7iber Recommends: Articles You Should Read This Week

April 5, 2017

By Hani Barghouthi

Since last December, members of 7iber’s team have been curating, on a weekly basis, articles that we find valuable and worth sharing with our readers. In an effort to provide a more diverse selection of media and delve into the world of international journalism, this will be the first in a new weekly roundup of pieces published in English, on both Arab and global media platforms. Here we go!

The New Arab published an in-depth study of the mental health issues that have resulted from “Israel’s” aggression against Gaza in the past few years. The article infers that when the dust begins to settle and physical destruction is remedied (or as near to remedied as possible under occupation), long-term consequences concerning mental health of those affected should be addressed. “In the past, the prevalence of depression and stress disorders have increased and then fallen as violence peaks and wanes, however since 2014, research by the PTC has noticed an alarming increase that deviates from the trend.”

 

British prime minister Theresa May pulled the legal trigger on Brexit, having signed the letter to invoke Article 50 of the Lisbon Treaty and officially begun the process for the UK’s divorce from the EU. What does all of that mean, and what happens next? This piece from The Atlantic’s Krishnadev Calamur does a great job of answering and analysing the most frequently asked questions about Brexit.  

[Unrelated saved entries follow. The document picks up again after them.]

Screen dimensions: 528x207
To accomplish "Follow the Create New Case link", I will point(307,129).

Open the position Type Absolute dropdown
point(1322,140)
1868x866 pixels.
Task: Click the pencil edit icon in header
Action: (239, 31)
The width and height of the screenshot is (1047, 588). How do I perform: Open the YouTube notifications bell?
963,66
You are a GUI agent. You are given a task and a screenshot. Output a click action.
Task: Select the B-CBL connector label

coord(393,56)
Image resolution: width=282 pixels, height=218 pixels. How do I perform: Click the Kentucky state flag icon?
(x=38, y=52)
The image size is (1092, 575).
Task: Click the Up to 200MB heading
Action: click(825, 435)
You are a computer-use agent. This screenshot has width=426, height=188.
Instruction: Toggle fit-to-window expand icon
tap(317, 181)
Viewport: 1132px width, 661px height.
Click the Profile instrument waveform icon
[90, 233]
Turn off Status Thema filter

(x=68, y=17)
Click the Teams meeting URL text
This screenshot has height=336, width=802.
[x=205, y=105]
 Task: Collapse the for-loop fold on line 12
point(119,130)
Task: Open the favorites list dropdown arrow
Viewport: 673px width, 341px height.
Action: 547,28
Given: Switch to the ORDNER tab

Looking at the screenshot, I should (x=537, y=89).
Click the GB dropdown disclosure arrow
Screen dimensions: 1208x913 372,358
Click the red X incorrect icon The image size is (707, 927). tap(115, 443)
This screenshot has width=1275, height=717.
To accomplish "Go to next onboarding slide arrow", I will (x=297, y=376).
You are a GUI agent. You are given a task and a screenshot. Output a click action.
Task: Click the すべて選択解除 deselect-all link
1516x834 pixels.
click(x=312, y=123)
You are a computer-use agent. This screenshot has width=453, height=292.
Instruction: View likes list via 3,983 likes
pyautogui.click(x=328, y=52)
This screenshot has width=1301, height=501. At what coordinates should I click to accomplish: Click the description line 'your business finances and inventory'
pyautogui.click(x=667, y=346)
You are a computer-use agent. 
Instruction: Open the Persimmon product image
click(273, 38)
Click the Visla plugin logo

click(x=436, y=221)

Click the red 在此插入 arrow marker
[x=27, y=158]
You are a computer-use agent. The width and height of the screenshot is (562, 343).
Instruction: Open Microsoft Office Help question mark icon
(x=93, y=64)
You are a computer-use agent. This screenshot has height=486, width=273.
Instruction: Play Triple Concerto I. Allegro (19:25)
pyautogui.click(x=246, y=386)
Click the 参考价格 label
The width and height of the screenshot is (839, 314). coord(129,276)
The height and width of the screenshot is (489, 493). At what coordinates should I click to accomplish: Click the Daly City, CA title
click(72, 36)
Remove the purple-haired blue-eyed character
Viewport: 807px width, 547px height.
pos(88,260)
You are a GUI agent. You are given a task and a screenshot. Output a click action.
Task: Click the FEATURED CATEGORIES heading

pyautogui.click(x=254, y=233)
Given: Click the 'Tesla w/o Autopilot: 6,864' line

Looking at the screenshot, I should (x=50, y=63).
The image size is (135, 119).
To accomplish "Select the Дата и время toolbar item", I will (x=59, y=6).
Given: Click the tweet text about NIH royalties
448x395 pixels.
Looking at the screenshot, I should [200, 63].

Regarding the EU’s potential response to the Brexit and what is expected of it during negotiations, Calamur says that “the U.K.’s negotiating hand is by definition weak. All the EU has to decide is the bill and the time of exit. The rest is altruism.”

 

 

This scathing article on Jacobin explores the contradictory relationship between the far right groups of Europe and the USA, and “Israel”, considering the often blatant anti-semitism in the far right but their unwavering support for “Israel”.  The relationship can be summed up in this: “This ideology — that ethnicities should be separate and that minorities should be expunged — is precisely what is driving the alt-right. This allows us to understand why the alt-right can simultaneously hate Jews and love Israel. The alt-right is fine with Jews, as long as they’re over there, far away from the United States.”

 

 

This past week saw not one, but two incidences related to foreign domestic workers in the Arab world. A Jordanian media figure posted some very problematic pictures on Snapchat, parading a group of workers and essentially asking her followers which one to hire (read: buy), and a Kuwaiti woman stood by and filmed as her domestic worker struggled to hang onto a windowsill in order not to fall, rather than help her. While people responded with outrage to the incidents themselves, there were few criticisms directed at the structurally racist systems that allow such incidents to happen, according to writer Diana Alghoul, who wrote an article in the Middle East Monitor questioning Arab feminism’s lack of intersectionality and complete disregard of poor and non-Arab women.

“By continuing in the way it is, mainstream feminism in the Arab world is doing nothing to hold governments to account regarding the systematic abuse of poorer and non-Arab working women, and therefore risks losing its credibility as a feminist movement.”

 

Finally, Paul Collier and Alexander Betts use countries that have accepted refugees from Syria (including Jordan, Lebanon, and EU countries) as cases for a study published in The Guardian’s Long Read section, detailing why they think denying refugees the right to work is economically unsound. They also argue that looking at refugees from a purely humanitarian angle and ignoring economics, which as a result makes work permits either impossible or almost impossible to obtain is disastrous in its own right. Not only that, but it goes on to infer that if work permits became readily available and systems were put in place that allowed refugees into the workforce, it would be beneficial for them (naturally), for their host countries, and for their own countries in the future.

“Every approach should involve promoting empowerment through the right to work, the role of public-private partnership, and the recognition that refugees need to be understood as much in terms of development and trade as humanitarianism, and that deals should be based on the principle of mutual gain.”